== Exercise prompt ==
Could the records below please be retyped exactly, with their pictures left out?

== Provided material ==
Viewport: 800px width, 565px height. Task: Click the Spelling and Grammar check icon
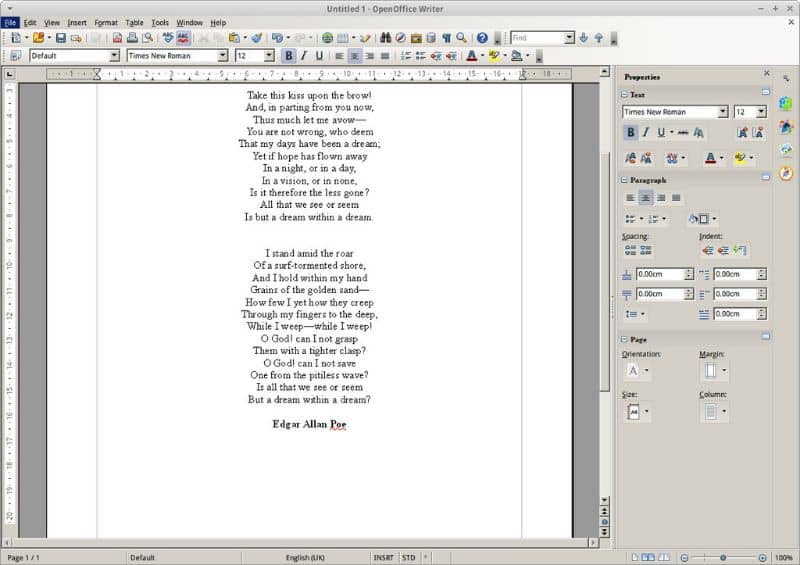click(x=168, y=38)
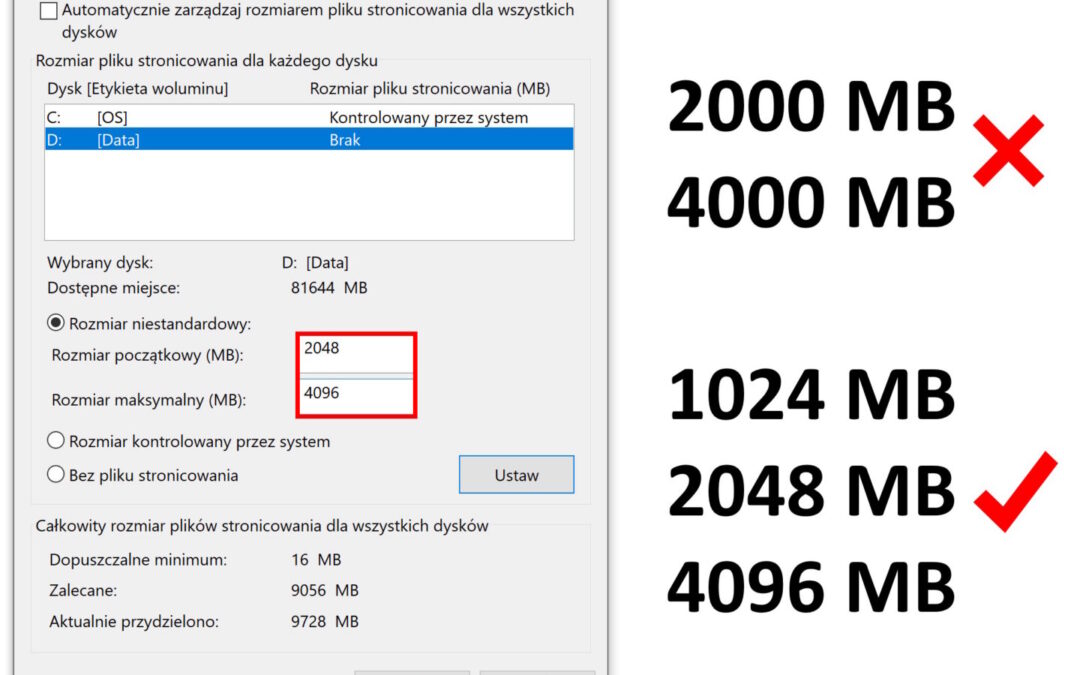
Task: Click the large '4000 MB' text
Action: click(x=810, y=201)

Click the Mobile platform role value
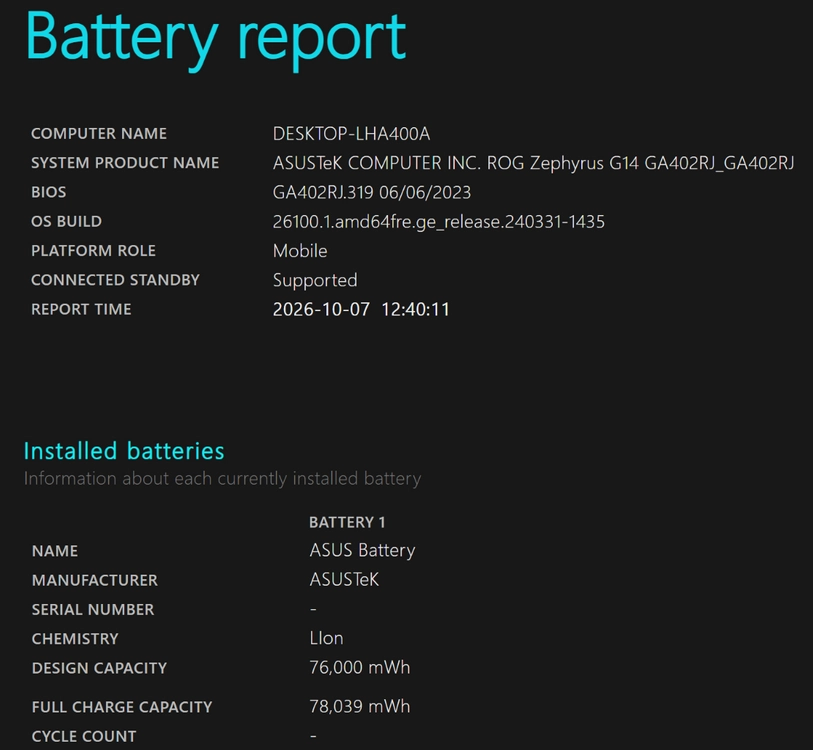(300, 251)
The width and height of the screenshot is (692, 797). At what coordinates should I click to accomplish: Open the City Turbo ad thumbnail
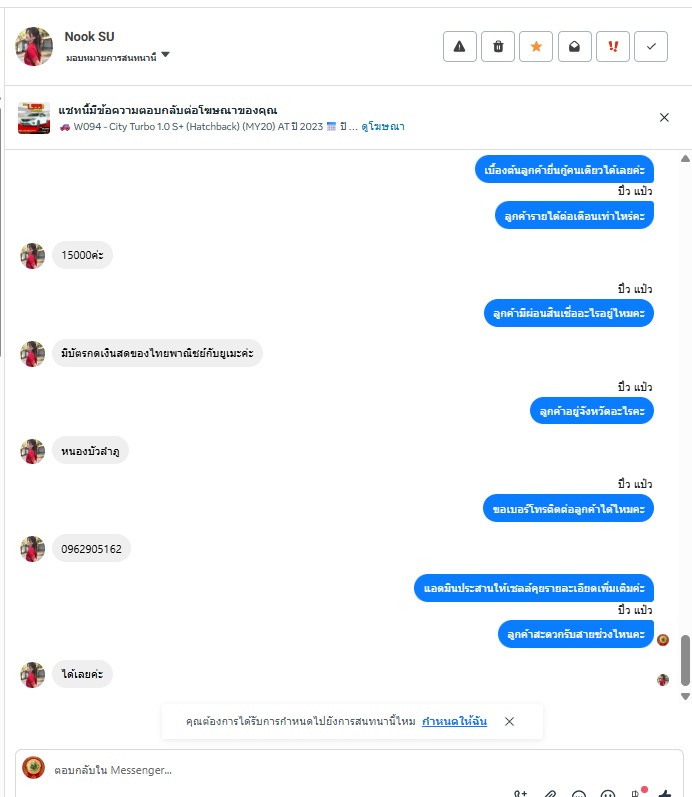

== Expected answer ==
Viewport: 800px width, 565px height. Task: Click the Spelling and Grammar check icon
click(x=168, y=38)
Task: Click the large '4000 MB' text
Action: click(x=810, y=201)

Click the Mobile platform role value
(300, 251)
The width and height of the screenshot is (692, 797). At what coordinates should I click to accomplish: Open the City Turbo ad thumbnail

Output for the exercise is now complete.